It’s the beginning of the year and the beginning of my blog – which would derive much of its content from travel. Hence I can’t avoid touching on this issue as an environmentally literate person. Most especially post-COP21, which is a landmark deal because as we all know, human beings don’t get around to achieving international consensus unless it is a matter of Ultimate Entire Species Doom. And sometimes not even then.
At no time perhaps in the history of man, has travel been so desired by so many. Not just for the more obvious reasons of the millennial wanderlust and the ascending bucket list culture, but for darker reasons such as economic desperation, and displacement by war or climate change. Quite uniquely for the age, never before has it also been so feasible and safe (I’m comparing at the scale of centuries here) for so many.
But here let us consider only ourselves: those who travel because we want to.
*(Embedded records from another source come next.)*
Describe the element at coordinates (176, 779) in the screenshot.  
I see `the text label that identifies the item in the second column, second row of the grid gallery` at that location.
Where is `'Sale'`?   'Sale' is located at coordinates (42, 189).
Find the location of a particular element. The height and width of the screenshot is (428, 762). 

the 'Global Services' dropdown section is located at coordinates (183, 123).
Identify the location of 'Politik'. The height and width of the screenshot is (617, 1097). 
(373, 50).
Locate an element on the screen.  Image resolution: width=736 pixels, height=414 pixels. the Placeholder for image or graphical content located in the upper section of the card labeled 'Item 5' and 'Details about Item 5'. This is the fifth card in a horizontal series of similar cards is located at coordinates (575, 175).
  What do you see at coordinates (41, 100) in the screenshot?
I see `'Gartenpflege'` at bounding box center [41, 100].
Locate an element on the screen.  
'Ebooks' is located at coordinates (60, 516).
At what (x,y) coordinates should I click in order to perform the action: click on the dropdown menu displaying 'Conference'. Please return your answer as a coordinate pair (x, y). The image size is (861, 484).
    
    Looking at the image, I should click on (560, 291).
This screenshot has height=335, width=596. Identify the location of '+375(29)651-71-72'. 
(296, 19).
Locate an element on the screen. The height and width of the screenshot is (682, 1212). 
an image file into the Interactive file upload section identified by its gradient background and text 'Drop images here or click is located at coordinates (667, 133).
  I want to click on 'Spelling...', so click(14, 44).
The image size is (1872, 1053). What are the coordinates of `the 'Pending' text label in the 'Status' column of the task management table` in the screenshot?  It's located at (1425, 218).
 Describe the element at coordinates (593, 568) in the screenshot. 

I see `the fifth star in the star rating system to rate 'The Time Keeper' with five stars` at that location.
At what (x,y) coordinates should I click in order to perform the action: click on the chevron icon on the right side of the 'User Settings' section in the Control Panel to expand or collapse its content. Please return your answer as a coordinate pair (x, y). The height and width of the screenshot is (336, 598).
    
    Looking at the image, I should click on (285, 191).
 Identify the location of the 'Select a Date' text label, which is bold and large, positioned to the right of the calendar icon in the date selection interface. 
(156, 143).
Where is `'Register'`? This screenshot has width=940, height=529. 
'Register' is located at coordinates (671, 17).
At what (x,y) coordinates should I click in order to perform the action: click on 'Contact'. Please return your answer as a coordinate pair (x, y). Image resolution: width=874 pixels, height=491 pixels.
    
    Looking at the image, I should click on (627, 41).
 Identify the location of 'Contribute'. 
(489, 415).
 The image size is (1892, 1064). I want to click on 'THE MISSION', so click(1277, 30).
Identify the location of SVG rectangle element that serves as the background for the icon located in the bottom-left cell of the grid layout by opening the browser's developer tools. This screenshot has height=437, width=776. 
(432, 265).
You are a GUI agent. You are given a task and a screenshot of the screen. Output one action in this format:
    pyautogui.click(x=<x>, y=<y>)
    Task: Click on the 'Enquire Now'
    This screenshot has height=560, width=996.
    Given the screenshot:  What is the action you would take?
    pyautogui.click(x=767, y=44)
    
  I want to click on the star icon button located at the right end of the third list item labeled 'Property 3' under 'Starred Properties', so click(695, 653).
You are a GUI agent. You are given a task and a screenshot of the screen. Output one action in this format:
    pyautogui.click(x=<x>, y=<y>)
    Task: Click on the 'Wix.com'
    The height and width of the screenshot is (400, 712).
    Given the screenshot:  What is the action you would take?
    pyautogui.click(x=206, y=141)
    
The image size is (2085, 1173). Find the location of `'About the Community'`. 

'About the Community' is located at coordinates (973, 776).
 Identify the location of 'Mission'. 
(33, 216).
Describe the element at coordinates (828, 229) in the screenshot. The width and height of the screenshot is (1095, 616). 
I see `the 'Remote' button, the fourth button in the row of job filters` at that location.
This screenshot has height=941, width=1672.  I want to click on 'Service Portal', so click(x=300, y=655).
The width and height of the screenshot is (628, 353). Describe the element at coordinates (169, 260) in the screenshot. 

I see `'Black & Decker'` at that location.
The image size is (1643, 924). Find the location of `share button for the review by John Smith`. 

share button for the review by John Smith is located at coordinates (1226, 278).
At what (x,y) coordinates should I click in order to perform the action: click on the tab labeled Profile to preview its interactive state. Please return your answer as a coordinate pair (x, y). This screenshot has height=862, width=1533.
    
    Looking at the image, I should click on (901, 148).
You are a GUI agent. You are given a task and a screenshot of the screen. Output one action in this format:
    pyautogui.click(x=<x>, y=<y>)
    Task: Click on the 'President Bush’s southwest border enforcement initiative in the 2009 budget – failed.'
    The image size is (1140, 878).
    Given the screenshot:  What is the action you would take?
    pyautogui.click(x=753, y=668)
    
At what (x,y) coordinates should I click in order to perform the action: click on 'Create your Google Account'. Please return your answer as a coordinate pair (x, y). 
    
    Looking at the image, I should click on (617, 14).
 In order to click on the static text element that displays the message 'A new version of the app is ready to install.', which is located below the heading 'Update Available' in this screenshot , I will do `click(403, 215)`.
Let’s face it. We will invariably do so by air.
There can be no doubt that there are considerable costs to the climate system from air travel. As with virtually anything we buy in the economic system, most of the costs are absorbed by the natural system rather than borne by the manufacturer. These are not factored into what you pay, and so in a way this makes air travel ‘artificially’ affordable.
But you’re about to go already, I know! And for one reason or another, the truth is I too am always in between travel. There are other sites that you can go to for you to learn more about the carbon implications of travel, like this one. In time I may share stories that may evoke your own reflections around responsible travel. But if you would rather do that later, I just want to talk about two things.
Sustainable travel: Carbon footprint, and carbon offset
And that brings me to Point One, and why the beginning of the year is relevant for this topic. This is when I do my annual carbon offsetting.
When I decided to begin doing this some years back, it took me some searching to find some means to do it, that also gives some assurance that it would be a real offset. Back then some airlines began offering the option during ticket booking, but I find that gradually they all seem to have given up. One of the options I found then that is still standing is TerraPass. Its user-friendly carbon calculator gives you a quick idea for the carbon emissions for your flights.
While it is not a substitute for even more sustainable habits (fellow environmentalists would be quick to point out), it is at least owning some of the costs of our current ones.
Just to give you an idea for how reasonable it is to be accountable for your own emissions: my entire year’s total offset costs me about as much as two normal meals. (Full disclosure: I do strive to live sustainably; my air travel emissions form the lion’s share). That’s all. It is really a negligible incremental cost to your total travel budget!
Teja, Or Travel and Mean It
Now to Point Two. We are a collection of very different people, and there’s no telling what each of us values in the way that we travel.
There is great gain in travel, and there is also cost. It is a thing still out of reach of so many, and so remains a privilege. So indulge in a little teja practice, and reflect on why you’re going. Be honest and even if that’s all you can do for now without changing anything, do it anyway. Even if you admit to yourself it’s actually a terrible reason but you don’t want to stop. Do it anyway and leave it be.
Then tomorrow do it again, at breakfast perhaps, or before sleep. And again, all the days of your travel. Even if you don’t change anything. Just think about it, and know why you’re there. Do this one small thing, if that’s all you can commit to doing. But do it every day.
Be happy, but be also aware. Train yourself to be aware. Then in time, let the travel itself change you. Then, you’ll be ready for the practical tips and ideas for more sustainable travel, which others have written about, and I probably will too.
But for the very beginning: take responsibility, and know yourself.